All You'll Find Out There Is Your Tombstone
Sixteen years afterwards, John Ford would confirm that you print the legend, thus giving the lie to his earlier claim for authenticity in My Darling Clementine. “Harry Carey knew about the OK Corral, and he had asked Wyatt and Wyatt had described it fully. So we did it exactly the way it had been.”
As much as anyone else, the Mainer director forged our myth of the heroic West, as in the then-patronized but now eulogized 1946 film from an inaccurate Stuart N. Lake alleged “Autobiography” of Earp. But Ford was following in the footsteps of William S. Hart and Allan Dwan and anticipating John Sturges (who took forty-four hours to film his five-minute shootout), plus others.
Like them, MDC pays scant attention to chronology, location or fact, although the less-than-two-minute-long event going on a hundred thirty-five years ago now, is impossible to pin down.
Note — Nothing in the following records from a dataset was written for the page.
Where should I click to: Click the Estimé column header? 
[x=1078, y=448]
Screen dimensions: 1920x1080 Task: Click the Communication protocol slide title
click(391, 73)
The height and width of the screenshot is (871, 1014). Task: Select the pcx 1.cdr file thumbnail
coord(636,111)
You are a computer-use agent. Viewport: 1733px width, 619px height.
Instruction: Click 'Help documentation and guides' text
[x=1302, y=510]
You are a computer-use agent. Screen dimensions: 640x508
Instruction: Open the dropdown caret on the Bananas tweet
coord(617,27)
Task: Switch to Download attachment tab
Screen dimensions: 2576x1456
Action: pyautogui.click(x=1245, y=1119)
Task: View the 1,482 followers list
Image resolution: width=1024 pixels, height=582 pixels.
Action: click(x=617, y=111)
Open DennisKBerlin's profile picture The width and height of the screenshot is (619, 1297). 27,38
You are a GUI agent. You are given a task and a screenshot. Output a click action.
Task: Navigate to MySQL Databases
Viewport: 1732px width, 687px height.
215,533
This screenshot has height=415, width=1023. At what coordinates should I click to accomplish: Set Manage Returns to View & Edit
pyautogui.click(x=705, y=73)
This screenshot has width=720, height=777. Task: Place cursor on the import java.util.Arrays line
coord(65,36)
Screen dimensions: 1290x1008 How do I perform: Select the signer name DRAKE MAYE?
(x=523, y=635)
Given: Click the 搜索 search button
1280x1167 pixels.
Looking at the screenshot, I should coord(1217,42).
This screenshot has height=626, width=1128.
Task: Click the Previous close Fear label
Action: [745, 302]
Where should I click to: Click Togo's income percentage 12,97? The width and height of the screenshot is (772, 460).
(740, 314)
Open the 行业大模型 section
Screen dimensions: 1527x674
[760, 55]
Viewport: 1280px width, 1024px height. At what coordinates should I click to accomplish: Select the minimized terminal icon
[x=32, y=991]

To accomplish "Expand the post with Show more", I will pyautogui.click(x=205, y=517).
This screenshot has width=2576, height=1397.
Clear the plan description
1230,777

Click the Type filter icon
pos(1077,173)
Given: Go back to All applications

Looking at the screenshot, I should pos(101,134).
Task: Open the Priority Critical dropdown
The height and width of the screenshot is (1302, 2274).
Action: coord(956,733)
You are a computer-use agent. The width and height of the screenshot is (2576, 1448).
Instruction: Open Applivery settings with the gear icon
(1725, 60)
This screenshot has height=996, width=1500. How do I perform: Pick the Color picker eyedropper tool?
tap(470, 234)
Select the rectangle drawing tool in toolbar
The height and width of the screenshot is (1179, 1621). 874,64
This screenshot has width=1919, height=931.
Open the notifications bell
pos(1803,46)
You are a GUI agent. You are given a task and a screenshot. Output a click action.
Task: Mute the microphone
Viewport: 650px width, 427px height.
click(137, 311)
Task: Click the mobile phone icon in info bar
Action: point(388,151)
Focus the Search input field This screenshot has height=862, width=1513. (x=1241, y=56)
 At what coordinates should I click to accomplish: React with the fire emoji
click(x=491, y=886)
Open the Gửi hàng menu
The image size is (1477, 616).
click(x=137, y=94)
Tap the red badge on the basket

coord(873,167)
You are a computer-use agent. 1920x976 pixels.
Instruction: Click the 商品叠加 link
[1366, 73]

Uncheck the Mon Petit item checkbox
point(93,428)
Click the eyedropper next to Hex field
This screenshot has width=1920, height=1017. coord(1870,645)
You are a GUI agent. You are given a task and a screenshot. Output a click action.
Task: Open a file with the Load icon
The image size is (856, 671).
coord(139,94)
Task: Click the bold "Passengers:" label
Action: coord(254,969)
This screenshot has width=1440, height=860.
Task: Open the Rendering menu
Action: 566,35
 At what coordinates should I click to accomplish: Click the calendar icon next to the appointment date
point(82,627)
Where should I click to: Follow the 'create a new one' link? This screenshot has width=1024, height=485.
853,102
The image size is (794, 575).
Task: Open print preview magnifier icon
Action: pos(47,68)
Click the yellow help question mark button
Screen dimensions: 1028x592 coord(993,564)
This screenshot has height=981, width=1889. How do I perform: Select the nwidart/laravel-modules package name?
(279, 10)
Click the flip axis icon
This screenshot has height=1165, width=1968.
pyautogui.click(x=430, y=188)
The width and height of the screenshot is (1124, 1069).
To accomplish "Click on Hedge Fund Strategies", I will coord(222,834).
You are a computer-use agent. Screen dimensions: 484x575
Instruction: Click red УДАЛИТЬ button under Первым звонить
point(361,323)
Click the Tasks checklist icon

No one much cares, anyway. If less than its outsized reputation, the ninety-seven minutes is still a fun view, particularly in Joe MacDonald’s austere camerawork in Monument Valley on the big screen at the Museum of Modern Art.
Randolph Scott as Earp and Caesar Romero as Doc Holliday in Dwan’s Frontier Marshal are eclipsed by Henry Fonda and Victor Mature in Ford’s appropriation of sections of that 1939 version but to which he also added events and deepened character.
It is useless to assess the permutations of interactions and persons who participate in the celebrated climactic shootout. Followed by a decision to stay on as schoolmarm, a brief parting to seek more cattle and thus go full circle back to the opening, and an invitation and promise to return for future romance, the Tombstone gunfight resolves the issue that initiated the conflict that moves the tale. Boston tenderfoot Clementine Carter (Cathy Downs) occupies major story space as an addition but really is no more than an insipid ornament as the sole connection with the folk-song title.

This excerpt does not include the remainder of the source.